Sydney Plaatjies

Personal information
- Full name: Sydney Convinus Plaatjies
- Date of birth: 25 November 1981 (age 43)
- Place of birth: Mariental, South West Africa
- Height: 1.84 m (6 ft 1⁄2 in)
- Position(s): Winger

Senior career*
- Years: Team / Apps / (Gls)
- Refugees FC
- 0000–2006: Blue Waters
- 2006–2008: Jomo Cosmos / 28 / (2)
- 2008–2009: Mamelodi Sundowns / 4 / (0)
- 2009: → Moroka Swallows (loan) / 7 / (0)
- 2010: Kabuscorp
- 2010–2011: Mpumalanga Black Aces / 5 / (0)
- 2012: Đồng Tháp / 13 / (0)
- 2013–2017: Blue Boys

International career
- 2000–2011: Namibia / 38 / (2)

= Sydney Plaatjies =

Namibian footballer (born 1981)

Sydney Convinus Plaatjies (born 25 November 1981) is a Namibian former footballer who played as a midfielder. He played club football for Refugees FC, Blue Waters, Jomo Cosmos, Mamelodi Sundowns, Moroka Swallows, Kabuscorp, Mpumalanga Black Aces, Đồng Tháp and Blue Boys and international football for the Namibia national football team, where he was part of the Namibia squad for the 2008 Africa Cup of Nations.

==Club career==
Born in Mariental, Plaatjies started his career at Namibian lower league side Refugees FC before later joining Blue Waters. In March 2006, Plaatjies signed for South African Premier Division side Jomo Cosmos on a two-year contract. Over two years at the club, he scored twice in 28 appearances before leaving the club in the summer of 2008 to join fellow South African Premier Division side Mamelodi Sundowns. He made 4 appearances for Sundowns before, in January 2009, he joined Moroka Swallows on loan until the end of the season, with the option to sign him permanently. He made 7 appearances for the club, though his loan spell was not made permanent. He was released by the club in November 2009.

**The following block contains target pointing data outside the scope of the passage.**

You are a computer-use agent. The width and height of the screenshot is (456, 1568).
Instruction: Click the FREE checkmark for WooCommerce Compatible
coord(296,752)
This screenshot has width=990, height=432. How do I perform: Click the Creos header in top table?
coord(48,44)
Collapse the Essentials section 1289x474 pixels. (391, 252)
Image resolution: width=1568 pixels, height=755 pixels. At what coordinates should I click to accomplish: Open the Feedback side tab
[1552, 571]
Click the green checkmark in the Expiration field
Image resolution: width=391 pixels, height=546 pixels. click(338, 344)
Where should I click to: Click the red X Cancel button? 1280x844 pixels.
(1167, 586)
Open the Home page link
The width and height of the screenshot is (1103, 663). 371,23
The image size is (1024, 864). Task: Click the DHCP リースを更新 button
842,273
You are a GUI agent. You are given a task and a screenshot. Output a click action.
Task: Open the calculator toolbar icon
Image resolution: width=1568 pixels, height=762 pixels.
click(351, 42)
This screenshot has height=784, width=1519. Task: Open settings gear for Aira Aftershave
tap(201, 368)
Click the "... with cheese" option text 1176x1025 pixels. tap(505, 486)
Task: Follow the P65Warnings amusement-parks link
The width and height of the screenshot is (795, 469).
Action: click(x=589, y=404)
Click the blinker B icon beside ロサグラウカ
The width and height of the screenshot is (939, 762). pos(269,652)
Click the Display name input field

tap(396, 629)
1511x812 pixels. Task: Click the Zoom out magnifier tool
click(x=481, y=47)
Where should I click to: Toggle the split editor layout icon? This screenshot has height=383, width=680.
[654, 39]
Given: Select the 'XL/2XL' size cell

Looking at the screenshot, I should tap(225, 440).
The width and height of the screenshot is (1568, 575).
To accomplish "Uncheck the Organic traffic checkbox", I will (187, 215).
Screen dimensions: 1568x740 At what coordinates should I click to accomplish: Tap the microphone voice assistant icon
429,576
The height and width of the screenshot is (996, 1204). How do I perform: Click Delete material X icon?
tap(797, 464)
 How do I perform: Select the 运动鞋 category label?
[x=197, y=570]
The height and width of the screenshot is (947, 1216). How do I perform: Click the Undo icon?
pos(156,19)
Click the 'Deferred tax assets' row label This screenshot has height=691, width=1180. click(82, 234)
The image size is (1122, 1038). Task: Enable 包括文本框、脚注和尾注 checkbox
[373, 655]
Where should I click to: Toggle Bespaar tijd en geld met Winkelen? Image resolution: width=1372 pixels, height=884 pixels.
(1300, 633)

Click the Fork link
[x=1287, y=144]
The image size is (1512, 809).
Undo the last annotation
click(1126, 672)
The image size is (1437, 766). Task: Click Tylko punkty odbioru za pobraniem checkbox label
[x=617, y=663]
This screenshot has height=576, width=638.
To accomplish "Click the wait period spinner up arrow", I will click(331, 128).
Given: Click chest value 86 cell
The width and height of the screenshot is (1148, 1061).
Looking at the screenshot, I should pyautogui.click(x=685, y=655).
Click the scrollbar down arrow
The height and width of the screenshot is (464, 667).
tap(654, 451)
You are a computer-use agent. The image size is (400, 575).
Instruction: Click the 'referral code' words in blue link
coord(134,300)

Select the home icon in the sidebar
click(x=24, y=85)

Following his release, he had a trial period with Mpumalanga Black Aces, before a short spell with Angolan side Kabuscorp. Plaatjies signed for South African Premier Division side Mpumalanga Black Aces on a short-term deal in December 2010. However, Plaatjies made just 5 league appearances for the club before being released by the club later that season. He subsequently joined Vietnamese side Đồng Tháp where he made 13 appearances, before returning to Namibia in 2013 to play for Blue Boys.

==International career==
Having previously played for Namibia at under-19 and under-20 levels, Plaatjies made his debut for Namibia in 2001 against Zambia. He was part of the Namibia squads at the 2005 COSAFA Cup, the 2006 COSAFA Cup, the 2008 Africa Cup of Nations and the 2009 COSAFA Cup. He amassed a total of 24 caps for Namibia, scoring twice.

==Style of play==
Plaatjies was left footed and played as a winger.